L'azionario milanese chiude in rialzo frazionale con il Ftse Mib che segna +0,14% a 41784 punti, in linea con i principali listini europei.
Sul fronte dei dati macroeconomici, il Pmi servizi italiano si è attestato a 51,5 punti ad agosto, in discesa dai 52,3 di luglio. L'indice resta in linea con una crescita moderata dell'economia terziaria italiana, segnalando però il valore più debole da gennaio. In Francia, il Pmi è salito a 49,8 rispetto ai 48,5 di luglio, toccando il valore più alto degli ultimi dodici mesi, ma restando comunque sotto la soglia dei 50 punti. Situazione analoga in Germania, dove l'indice Pmi dei servizi è sceso da 50,6 a 49,3, segnalando un ritorno alla contrazione del settore.
A piazza Affari, in luce Ferrari che ha guadagnato l'1,24% in scia all'aumento di target price da 540 a 570 usd da parte di Ubs.
Bene anche Leonardo, che ha ridotto i guadagni rispetto alla mattinata ma ha segnato comunque un rialzo dello 0,53%.
Tra i bancari, Mediobanca e B.Mps hanno registrato cali rispettivamente dell'1,99% e dell'1,97%, alla vigilia del cda di Piazzetta Cuccia chiamato a valutare il rilancio dell'offerta di Siena.

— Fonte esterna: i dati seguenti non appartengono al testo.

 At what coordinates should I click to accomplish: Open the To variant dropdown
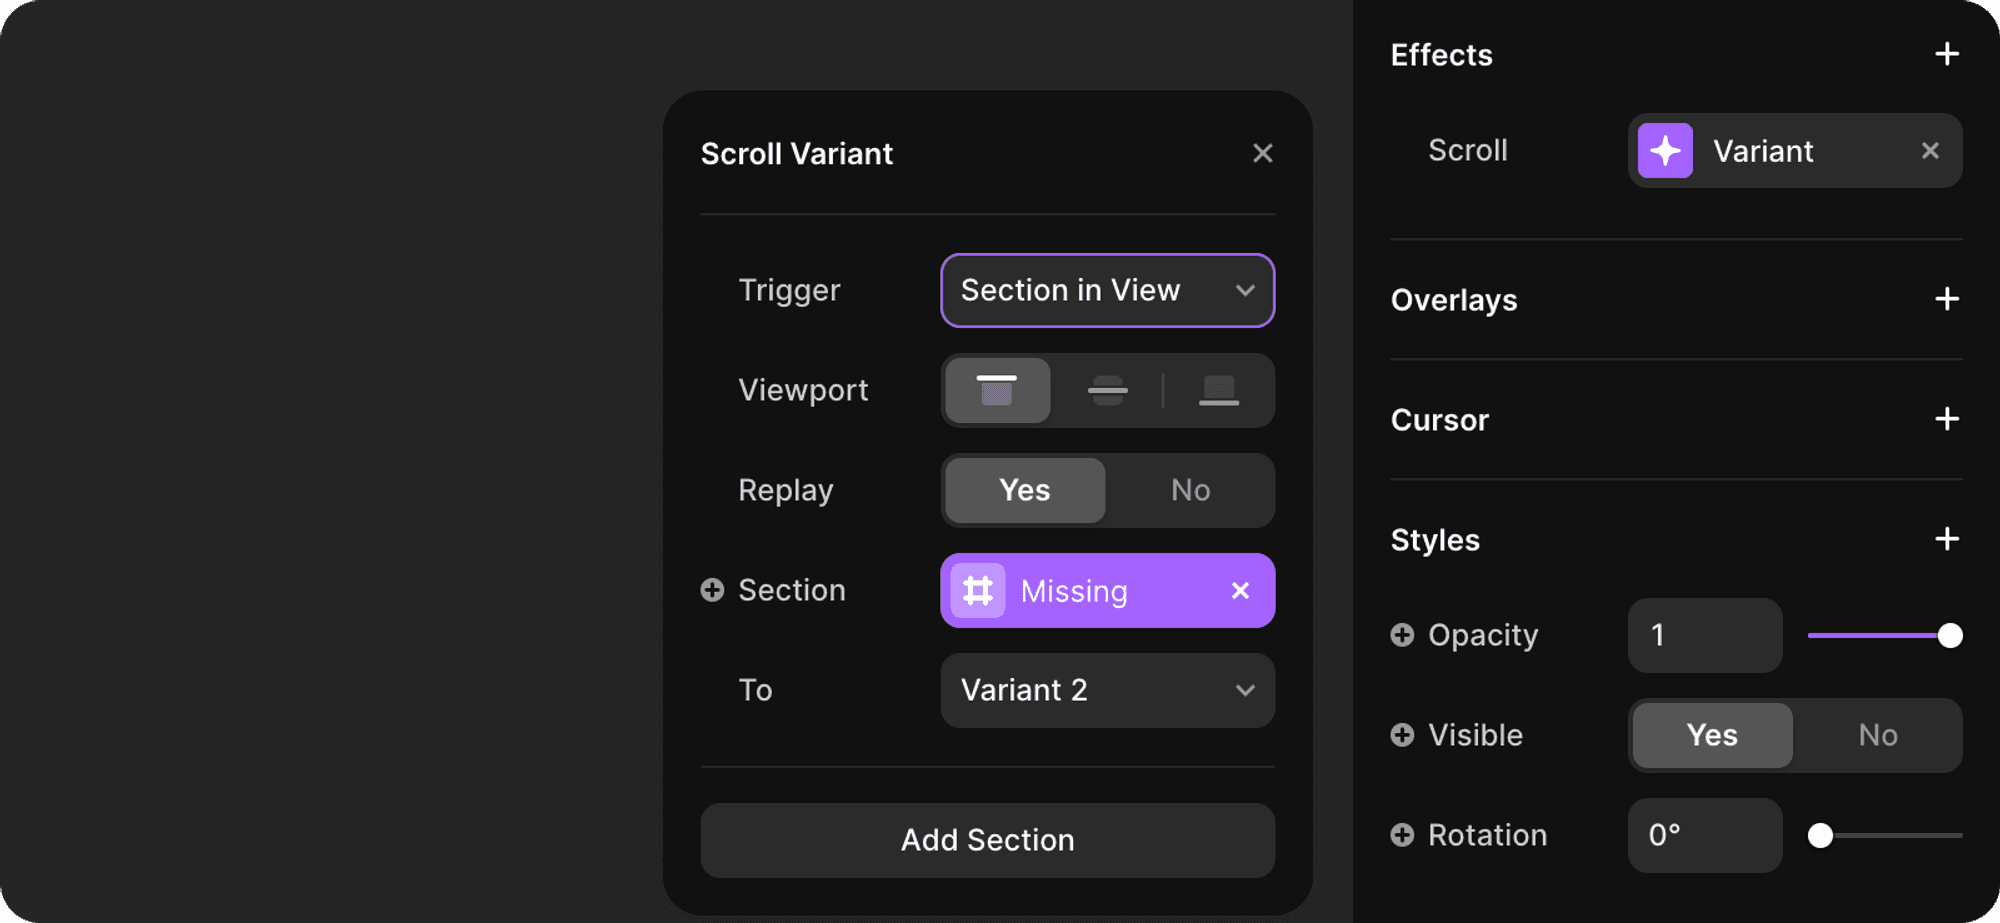(x=1107, y=690)
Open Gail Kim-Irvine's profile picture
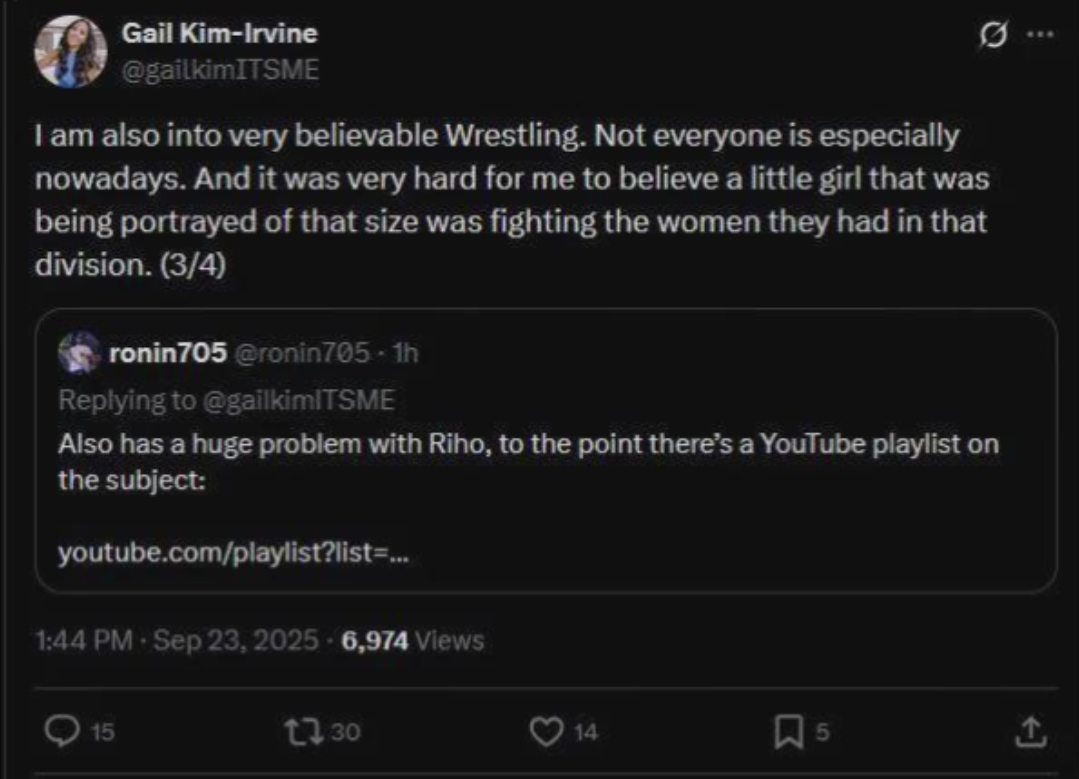 (x=69, y=52)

Sul resto del listino, Generalfinance ha messo a segno un rialzo del 6,74% dopo aver archiviato un primo semestre con risultati superiori alle attese. In scia ai dati, B.Akros ha rivisto al rialzo il prezzo obiettivo, portandolo da 18 a 20,5 euro, confermando la raccomandazione buy. Anche Intesa Sanpaolo mantiene il giudizio buy sul titolo. Ben intonata Safilo G., che è avanzata del 5,65% sostenuta dall'aumento di target price da 1,6 a 2 euro da parte di Equita.